John Landers Stevens (1877–1940) was an American stage and film actor. A character actor he appeared in prominent screen roles in the early 1920s before switching to smaller supporting parts, often authority figures, in the following decade. He was the brother of the journalist Ashton Stevens and the father of film director George Stevens. He appeared in the 1936 musical film Swing Time directed by his son. His final screen appearance was in Citizen Kane.

==Early years==
Stevens was born on February 17, 1877, in San Francisco. He came from a theatrical family, and his brother, Ashton, became a drama critic in San Francisco and later in Chicago.

==Career==
After having acted with an amateur company, Stevens directed plays at the Majestic theater.

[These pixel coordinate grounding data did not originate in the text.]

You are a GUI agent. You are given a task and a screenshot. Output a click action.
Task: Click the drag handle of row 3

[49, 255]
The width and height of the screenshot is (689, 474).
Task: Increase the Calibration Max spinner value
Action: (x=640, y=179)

==Personal life and death==
Landers married actress Fanny Gillette on April 15, 1896, in San Francisco. They were divorced on April 28, 1903. He married actress Georgie Cooper in San Jose, California, on April 29, 1903. They had two sons, film producer and director George Stevens and cameraman Jack Stevens. He died in Hollywood Hospital on December 19, 1940, aged 63.

==Selected filmography==

- The Price of Redemption (1920)
- A Thousand to One (1920)
- Keeping Up with Lizzie (1921)
- Shadows of Conscience (1921)
- The Veiled Woman (1922)
- Wild Honey (1922)
- Handle with Care (1922)
- A Wonderful Wife (1922)
- Youth Must Have Love (1922)
- Battling Bunyan (1924)
- Frozen Justice (1929)
- The Trial of Mary Dugan (1929)
- The Gorilla (1930)
- Little Caesar (1931)
- The Rainbow Trail (1932)
- Hell Divers (1932)
- Midshipman Jack (1933)
- After Tonight (1933)
- Bachelor Bait (1934)
- Elinor Norton (1934)
- The Great Hotel Murder (1935)
- Romance in Manhattan (1935)
- Thunder in the Night (1935)
- Charlie Chan's Secret (1936)
- Postal Inspector (1936)
- Educating Father (1936)
- Gentle Julia (1936)
- The Cowboy Star (1936)
- Swing Time (1936)
- Bill Cracks Down (1937)
- We Who Are About to Die (1937)
- Join the Marines (1937)
- The Zero Hour (1939)
- Rio (1939)
- The Lone Wolf Spy Hunt (1939)
- Mr. Smith Goes to Washington (1939)
- Cross-Country Romance (1939)
- The Story of Alexander Graham Bell (1939)
- Danger on Wheels (1940)
- Citizen Kane (1941)

==Bibliography==
- Green, Stanley. Hollywood Musicals Year by Year. Hal Leonard Corporation, 1999.
- Moss, Marilyn Ann. Giant: George Stevens, a Life on Film. Terrace Books, 2015.